One year on: Microsoft Office 365 success remains unclear

 

One year on: Microsoft Office 365 success remains unclear

By Juan Carlos Perez, IDG News Service (Miami Bureau) | Jul 9, 2012

In discussion forums, blogs and other outlets, upset OLSB users said Microsoft should have automated and handled more of the work, and provided migration tools, especially to transfer websites.

Similar complaints have been voiced by some Business Productivity Online Suite (BPOS) customers regarding their move to Office 365. BPOS was aimed at midsized and large companies, and included online versions of SharePoint, Exchange and Lync based on their 2007 editions. It also lacked Office Web Apps, the Office online version. By contrast, Office 365's components are based on the newer 2010 editions of the products.

"Yes, I heard from some smaller businesses I've talked to that Microsoft could have done more to automate the migration process," said Michael Fauscette, an IDC analyst. "Microsoft could have made it easier."

With the recently launched Office 365 for Education, schools and universities that have been using Live@edu will have to engage in a similar transition over the next 18 months or so, so it remains to be seen whether these customers also raise objections to the process.

"You'd hope that Microsoft has learned from the feedback it's gotten about this over the past year now that the Live@edu migrations are starting," Fauscette said.

Because Office 365 was designed to work in hybrid cloud/on-premise environments and to thus be able to interact with on-premises instances of Outlook, SharePoint, Office, Exchange, Lync and other Microsoft products, it often requires on-premises upgrades to desktop and server-side software.
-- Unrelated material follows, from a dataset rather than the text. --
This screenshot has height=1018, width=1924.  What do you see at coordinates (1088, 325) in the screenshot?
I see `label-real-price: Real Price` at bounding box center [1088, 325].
The statistic that more than 90 percent of Office 365 customers are small businesses also raises the question of whether Office 365 has been successful in a different but critical mission: protecting Microsoft's vast installed based of Exchange/SharePoint/Lync/Office on-premises customers as they move to a cloud model for email, productivity apps and collaboration.

"Every CIO in the world is looking at a cloud strategy," Webster said. "Microsoft needs to be able to answer 'Yes' when they ask if Microsoft can help them move to the cloud."

Anecdotal evidence suggests mixed results in this area for Microsoft.